--- begin Input ---

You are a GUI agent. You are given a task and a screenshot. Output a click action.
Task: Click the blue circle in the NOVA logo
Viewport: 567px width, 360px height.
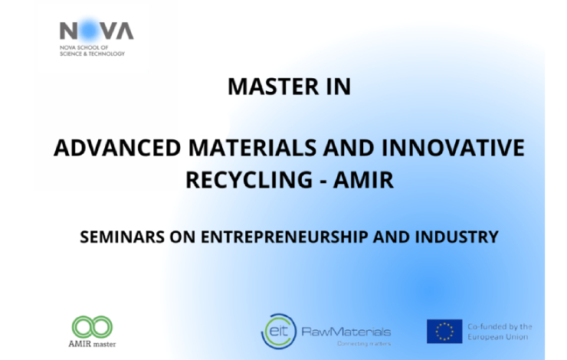click(x=90, y=31)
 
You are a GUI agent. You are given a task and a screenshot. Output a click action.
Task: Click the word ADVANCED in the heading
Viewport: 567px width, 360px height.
click(x=117, y=148)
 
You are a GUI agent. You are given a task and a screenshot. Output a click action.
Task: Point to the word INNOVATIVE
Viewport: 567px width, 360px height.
click(x=453, y=148)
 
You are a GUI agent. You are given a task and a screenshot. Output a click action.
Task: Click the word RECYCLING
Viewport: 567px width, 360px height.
click(x=249, y=180)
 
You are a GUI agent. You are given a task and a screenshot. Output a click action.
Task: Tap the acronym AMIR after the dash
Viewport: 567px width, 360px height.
click(x=363, y=180)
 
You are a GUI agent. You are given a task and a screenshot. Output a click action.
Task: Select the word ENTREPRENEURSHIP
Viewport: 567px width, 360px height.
click(x=284, y=237)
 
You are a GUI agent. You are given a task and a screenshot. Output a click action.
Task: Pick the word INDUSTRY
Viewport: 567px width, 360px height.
click(x=457, y=237)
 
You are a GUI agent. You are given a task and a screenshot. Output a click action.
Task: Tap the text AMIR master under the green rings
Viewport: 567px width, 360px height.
click(x=92, y=344)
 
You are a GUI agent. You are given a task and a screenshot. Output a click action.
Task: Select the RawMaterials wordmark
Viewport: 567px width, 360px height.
click(x=346, y=332)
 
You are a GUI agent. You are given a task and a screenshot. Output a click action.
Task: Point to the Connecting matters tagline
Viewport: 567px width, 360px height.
click(x=364, y=343)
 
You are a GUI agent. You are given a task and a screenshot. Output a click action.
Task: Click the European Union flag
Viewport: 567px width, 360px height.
click(x=444, y=331)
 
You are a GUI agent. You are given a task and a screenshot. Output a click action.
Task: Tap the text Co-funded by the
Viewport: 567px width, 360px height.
click(x=500, y=327)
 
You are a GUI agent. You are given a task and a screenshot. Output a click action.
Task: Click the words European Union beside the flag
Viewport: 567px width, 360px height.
click(x=497, y=337)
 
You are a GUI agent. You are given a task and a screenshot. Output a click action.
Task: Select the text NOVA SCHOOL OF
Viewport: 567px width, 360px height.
click(x=84, y=47)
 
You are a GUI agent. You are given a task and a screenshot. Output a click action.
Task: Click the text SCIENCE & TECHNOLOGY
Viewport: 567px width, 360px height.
click(x=92, y=54)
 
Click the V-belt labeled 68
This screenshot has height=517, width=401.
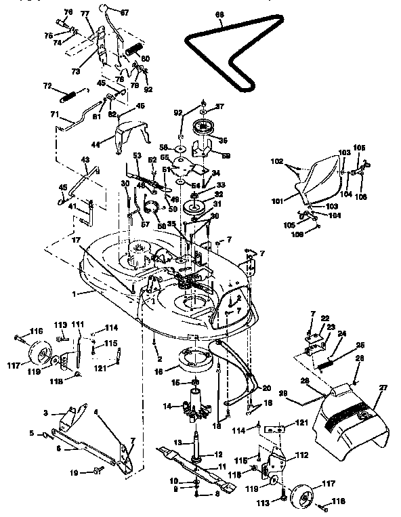[x=203, y=43]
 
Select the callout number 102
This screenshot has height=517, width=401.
[x=276, y=162]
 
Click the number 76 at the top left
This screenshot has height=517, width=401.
[x=68, y=12]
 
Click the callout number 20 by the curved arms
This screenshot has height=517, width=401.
[x=266, y=388]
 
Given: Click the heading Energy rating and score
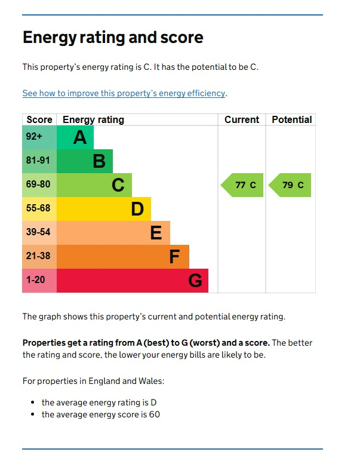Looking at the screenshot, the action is click(113, 38).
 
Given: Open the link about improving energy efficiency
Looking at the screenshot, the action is click(124, 93).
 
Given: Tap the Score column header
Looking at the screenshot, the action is click(39, 119).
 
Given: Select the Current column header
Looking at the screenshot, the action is click(242, 119).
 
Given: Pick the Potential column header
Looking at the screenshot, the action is click(291, 119).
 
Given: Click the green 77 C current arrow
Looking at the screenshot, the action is click(242, 185).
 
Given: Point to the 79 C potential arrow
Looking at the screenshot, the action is click(290, 185).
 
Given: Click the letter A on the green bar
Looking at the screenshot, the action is click(80, 137).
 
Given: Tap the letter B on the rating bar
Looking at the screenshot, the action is click(99, 161).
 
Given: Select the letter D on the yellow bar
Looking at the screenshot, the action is click(137, 209).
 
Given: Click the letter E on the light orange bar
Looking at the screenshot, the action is click(156, 233).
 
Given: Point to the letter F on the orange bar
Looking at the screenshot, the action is click(174, 257).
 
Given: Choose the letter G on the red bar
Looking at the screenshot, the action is click(195, 281).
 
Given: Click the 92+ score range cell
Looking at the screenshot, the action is click(39, 137).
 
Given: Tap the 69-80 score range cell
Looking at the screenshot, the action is click(39, 185).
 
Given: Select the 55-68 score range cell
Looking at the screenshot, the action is click(39, 209).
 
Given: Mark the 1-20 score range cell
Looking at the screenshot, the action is click(39, 281).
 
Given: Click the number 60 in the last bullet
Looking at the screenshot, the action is click(154, 414).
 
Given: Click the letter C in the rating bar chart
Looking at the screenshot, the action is click(118, 185).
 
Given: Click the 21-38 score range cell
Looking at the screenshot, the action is click(39, 257).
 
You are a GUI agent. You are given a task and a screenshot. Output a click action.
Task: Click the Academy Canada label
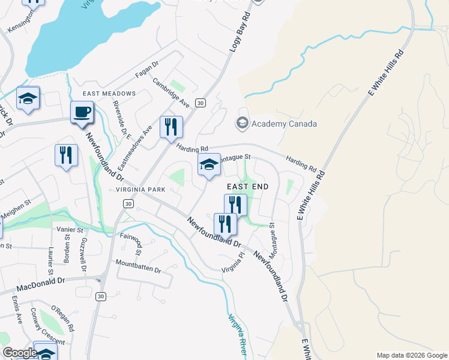(x=284, y=124)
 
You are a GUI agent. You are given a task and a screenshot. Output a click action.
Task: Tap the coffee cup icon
(x=82, y=112)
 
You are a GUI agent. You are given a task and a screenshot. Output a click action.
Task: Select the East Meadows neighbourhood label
(x=109, y=94)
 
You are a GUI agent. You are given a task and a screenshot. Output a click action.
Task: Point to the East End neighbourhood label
(x=247, y=187)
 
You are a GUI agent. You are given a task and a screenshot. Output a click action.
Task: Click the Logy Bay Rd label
(x=240, y=31)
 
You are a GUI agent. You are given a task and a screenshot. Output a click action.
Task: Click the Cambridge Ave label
(x=170, y=92)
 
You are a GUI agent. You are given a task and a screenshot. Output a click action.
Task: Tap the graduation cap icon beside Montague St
(x=208, y=165)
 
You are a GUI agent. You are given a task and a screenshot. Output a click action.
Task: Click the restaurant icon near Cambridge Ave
(x=172, y=127)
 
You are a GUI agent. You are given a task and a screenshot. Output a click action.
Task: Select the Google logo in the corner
(x=19, y=353)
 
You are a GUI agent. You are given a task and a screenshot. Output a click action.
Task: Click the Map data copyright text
(x=411, y=355)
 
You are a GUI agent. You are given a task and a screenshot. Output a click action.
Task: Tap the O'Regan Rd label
(x=63, y=320)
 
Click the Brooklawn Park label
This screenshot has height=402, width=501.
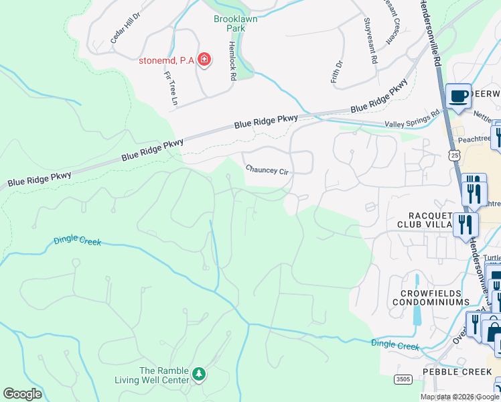point(235,24)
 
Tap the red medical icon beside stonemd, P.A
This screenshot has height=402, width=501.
point(204,61)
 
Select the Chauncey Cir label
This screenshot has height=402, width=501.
point(266,170)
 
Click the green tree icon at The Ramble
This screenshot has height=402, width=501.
point(198,373)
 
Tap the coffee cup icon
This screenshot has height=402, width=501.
point(458,95)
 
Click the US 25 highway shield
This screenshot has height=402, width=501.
point(455,155)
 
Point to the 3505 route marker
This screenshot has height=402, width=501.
point(403,379)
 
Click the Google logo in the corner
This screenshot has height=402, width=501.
point(23,393)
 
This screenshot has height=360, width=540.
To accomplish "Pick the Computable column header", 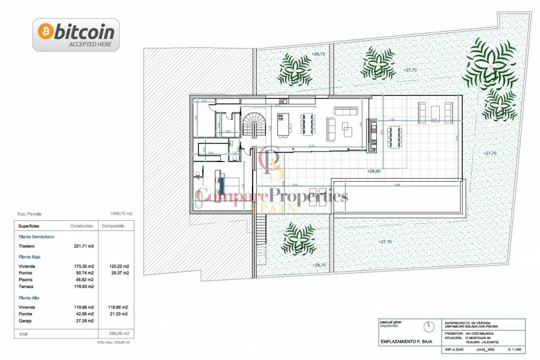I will click(x=113, y=226).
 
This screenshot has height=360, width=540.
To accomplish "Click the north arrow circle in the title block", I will click(x=428, y=327).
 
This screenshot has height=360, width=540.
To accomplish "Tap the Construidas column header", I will click(x=82, y=226).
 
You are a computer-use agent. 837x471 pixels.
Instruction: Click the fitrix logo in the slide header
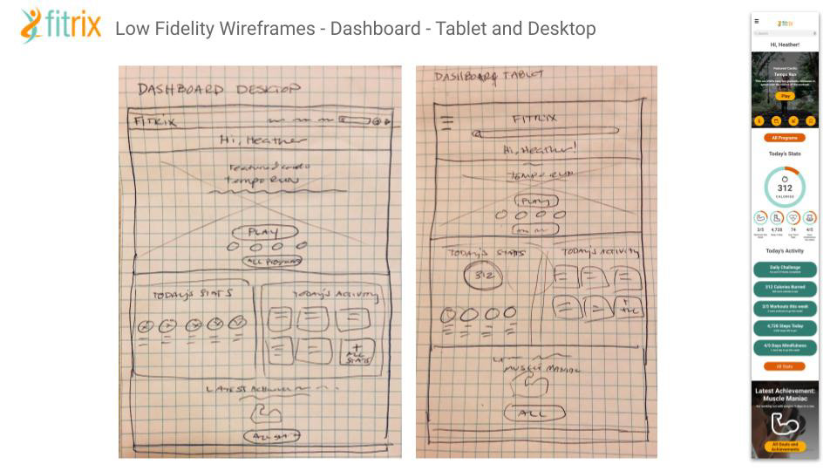60,26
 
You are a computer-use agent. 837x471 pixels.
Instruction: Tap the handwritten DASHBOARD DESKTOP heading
218,89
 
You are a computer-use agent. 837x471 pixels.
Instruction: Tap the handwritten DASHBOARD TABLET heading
489,77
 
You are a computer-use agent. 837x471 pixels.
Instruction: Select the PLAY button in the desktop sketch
264,232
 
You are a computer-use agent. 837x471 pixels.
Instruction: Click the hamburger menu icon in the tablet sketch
447,122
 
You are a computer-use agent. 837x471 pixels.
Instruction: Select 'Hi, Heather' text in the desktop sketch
262,140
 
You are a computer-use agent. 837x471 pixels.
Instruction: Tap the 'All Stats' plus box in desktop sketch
357,352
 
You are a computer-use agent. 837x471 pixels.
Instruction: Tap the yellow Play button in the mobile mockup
785,96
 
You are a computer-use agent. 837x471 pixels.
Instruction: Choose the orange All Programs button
785,138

--- end Input ---

→ Instruction: Copy the data from the beginning through the line containing "click(x=453, y=148)", replacing "Viewport" with "Window" and changing nothing else. Leave out the pictures.

→ Right answer:
You are a GUI agent. You are given a task and a screenshot. Output a click action.
Task: Click the blue circle in the NOVA logo
Window: 567px width, 360px height.
click(x=90, y=31)
 
You are a GUI agent. You are given a task and a screenshot. Output a click action.
Task: Click the word ADVANCED in the heading
Window: 567px width, 360px height.
click(x=117, y=148)
 
You are a GUI agent. You are given a task and a screenshot. Output a click action.
Task: Point to the word INNOVATIVE
Window: 567px width, 360px height.
click(x=453, y=148)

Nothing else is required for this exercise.